→ About this exercise:
Your task is to filter the entries and copy every line containing the string "below".

Pixel coordinate grounding data
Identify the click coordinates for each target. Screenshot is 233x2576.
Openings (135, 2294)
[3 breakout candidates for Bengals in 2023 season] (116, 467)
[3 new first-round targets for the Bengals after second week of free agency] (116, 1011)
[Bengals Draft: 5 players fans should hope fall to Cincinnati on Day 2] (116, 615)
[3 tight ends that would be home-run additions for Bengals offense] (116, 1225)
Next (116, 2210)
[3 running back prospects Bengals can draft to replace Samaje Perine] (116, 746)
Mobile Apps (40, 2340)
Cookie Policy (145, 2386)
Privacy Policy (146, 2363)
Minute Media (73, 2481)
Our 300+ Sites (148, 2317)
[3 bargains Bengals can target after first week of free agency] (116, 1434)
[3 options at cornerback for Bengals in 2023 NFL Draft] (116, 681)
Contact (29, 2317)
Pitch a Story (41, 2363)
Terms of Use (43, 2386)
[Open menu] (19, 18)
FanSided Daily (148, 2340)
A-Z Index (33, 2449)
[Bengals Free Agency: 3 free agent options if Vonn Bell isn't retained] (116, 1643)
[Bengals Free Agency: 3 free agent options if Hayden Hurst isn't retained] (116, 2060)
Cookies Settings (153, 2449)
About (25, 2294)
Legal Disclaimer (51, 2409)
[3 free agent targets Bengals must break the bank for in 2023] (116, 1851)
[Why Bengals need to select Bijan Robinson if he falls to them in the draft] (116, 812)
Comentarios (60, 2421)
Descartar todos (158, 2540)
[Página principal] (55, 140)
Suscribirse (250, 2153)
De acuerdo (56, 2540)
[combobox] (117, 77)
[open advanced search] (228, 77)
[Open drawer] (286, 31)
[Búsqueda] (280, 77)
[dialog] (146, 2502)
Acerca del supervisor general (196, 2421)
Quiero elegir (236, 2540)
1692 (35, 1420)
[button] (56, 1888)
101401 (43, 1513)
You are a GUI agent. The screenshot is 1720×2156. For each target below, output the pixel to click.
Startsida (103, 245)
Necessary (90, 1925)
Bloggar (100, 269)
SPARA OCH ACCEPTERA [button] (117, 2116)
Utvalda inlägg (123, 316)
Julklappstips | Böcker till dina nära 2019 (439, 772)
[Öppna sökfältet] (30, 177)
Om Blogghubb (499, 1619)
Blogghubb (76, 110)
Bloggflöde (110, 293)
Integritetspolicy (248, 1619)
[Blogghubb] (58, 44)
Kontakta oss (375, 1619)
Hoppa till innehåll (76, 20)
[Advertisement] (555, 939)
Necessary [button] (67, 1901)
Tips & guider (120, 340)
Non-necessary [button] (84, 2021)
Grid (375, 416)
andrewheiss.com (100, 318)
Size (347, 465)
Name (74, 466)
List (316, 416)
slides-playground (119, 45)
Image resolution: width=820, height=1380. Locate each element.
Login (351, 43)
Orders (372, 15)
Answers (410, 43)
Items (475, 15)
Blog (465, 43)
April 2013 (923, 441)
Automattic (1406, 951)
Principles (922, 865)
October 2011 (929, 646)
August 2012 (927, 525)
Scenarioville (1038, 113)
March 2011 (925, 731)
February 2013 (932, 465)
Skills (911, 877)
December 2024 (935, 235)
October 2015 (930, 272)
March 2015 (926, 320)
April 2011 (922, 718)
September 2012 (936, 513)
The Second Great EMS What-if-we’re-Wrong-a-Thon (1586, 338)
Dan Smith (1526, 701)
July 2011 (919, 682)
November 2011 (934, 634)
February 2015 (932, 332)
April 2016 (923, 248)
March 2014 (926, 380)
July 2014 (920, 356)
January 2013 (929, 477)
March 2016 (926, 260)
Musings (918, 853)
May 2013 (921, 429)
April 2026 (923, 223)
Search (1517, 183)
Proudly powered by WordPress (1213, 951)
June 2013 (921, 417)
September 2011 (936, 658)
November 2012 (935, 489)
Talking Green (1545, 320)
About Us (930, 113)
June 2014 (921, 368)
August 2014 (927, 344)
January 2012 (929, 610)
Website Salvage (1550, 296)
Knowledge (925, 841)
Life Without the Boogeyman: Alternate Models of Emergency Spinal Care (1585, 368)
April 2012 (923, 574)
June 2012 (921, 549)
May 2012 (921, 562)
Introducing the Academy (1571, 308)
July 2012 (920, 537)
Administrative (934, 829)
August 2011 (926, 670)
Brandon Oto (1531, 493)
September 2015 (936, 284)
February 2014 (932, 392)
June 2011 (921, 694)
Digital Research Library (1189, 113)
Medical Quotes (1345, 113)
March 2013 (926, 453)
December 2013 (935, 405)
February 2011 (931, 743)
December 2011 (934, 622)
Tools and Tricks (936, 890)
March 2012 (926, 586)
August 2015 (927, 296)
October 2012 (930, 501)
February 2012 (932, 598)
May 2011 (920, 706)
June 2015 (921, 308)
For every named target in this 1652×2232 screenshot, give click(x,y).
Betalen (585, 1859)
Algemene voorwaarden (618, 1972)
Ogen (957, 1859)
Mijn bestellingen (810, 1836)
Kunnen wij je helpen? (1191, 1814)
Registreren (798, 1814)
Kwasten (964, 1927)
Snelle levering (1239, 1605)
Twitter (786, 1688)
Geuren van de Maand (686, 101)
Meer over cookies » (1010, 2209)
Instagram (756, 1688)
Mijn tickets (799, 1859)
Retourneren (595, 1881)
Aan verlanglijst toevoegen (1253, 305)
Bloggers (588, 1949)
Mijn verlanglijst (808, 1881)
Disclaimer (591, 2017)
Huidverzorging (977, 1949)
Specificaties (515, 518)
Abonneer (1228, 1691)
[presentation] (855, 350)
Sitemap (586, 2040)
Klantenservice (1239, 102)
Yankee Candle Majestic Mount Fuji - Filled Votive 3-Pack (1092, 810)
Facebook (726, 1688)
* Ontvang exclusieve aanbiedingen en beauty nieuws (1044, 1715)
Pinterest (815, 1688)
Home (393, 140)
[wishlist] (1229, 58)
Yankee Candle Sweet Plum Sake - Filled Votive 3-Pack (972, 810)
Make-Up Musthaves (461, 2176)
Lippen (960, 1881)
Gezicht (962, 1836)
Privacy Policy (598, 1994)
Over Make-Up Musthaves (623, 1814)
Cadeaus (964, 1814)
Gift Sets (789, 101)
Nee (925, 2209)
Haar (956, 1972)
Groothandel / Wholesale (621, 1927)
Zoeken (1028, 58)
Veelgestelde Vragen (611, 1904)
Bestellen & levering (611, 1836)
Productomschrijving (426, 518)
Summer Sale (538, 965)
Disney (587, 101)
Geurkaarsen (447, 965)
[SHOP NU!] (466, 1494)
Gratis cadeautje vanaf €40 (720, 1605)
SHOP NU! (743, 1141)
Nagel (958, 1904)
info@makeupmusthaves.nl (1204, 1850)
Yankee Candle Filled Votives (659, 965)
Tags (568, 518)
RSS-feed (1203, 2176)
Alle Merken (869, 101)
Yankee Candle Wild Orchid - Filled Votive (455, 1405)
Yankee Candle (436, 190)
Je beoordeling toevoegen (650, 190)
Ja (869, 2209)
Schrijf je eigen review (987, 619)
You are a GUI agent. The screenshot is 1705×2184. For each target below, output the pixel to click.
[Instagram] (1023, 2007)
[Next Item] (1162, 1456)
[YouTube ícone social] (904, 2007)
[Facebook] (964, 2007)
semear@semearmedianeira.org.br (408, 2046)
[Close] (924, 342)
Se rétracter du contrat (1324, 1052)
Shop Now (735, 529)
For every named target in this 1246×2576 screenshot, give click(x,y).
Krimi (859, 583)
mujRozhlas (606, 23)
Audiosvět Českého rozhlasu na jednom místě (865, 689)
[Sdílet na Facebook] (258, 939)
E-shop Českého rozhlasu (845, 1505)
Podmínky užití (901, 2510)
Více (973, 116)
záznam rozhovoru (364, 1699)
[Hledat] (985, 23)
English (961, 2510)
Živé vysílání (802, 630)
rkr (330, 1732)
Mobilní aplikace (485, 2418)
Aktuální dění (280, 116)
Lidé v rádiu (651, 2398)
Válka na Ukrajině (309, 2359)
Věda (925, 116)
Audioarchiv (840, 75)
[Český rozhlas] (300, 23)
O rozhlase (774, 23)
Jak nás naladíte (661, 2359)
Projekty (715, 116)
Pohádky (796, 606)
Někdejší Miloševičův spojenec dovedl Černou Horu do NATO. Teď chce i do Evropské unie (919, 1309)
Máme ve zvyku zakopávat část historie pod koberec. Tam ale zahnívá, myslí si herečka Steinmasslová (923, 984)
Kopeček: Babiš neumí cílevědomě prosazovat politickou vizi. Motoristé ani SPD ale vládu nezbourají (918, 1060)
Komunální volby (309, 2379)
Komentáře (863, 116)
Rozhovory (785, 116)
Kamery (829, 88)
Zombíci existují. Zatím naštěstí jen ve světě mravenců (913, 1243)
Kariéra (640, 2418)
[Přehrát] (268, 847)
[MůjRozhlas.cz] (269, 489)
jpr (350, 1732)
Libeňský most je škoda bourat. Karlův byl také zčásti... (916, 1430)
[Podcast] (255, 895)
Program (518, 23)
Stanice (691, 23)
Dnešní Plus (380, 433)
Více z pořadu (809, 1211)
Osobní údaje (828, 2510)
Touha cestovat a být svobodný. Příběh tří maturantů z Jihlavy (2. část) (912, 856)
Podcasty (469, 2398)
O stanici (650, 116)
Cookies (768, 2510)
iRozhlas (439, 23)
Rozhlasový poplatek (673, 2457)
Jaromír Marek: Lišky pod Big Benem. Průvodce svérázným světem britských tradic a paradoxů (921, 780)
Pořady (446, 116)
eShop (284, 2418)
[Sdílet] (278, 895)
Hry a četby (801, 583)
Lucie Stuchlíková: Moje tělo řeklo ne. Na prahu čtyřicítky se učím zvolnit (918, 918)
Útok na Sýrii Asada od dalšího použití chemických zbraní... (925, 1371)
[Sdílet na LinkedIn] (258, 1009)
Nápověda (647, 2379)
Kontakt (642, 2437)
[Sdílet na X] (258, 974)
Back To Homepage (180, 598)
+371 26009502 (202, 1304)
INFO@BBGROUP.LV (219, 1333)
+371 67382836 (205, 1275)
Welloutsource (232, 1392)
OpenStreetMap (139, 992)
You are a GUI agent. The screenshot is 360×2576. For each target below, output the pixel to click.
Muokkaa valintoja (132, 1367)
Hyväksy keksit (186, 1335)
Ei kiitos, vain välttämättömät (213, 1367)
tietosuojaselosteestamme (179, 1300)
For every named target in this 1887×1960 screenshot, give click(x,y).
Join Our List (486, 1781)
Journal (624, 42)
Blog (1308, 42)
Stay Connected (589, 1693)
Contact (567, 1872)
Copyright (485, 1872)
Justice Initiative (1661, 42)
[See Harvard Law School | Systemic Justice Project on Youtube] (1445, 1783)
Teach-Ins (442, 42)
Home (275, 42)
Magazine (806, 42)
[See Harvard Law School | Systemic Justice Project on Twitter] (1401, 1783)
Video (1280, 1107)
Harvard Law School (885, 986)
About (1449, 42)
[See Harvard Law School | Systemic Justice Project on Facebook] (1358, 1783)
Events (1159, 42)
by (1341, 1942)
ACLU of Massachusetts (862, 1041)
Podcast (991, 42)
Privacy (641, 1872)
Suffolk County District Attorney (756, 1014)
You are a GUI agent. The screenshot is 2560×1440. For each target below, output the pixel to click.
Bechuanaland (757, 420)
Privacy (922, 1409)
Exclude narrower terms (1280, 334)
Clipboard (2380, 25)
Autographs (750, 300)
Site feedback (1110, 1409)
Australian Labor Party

→ Response area:
You are a GUI agent. The screenshot is 1720×2156. For each target below, output the pixel to click.
You are a GUI agent. The screenshot is 1705×2184. For each target below, output the pixel to click.
You are a GUI agent. The screenshot is 360×2576. For each target below, output the pixel to click.
You are a GUI agent. The screenshot is 2560×1440. For each target below, output the pixel to click.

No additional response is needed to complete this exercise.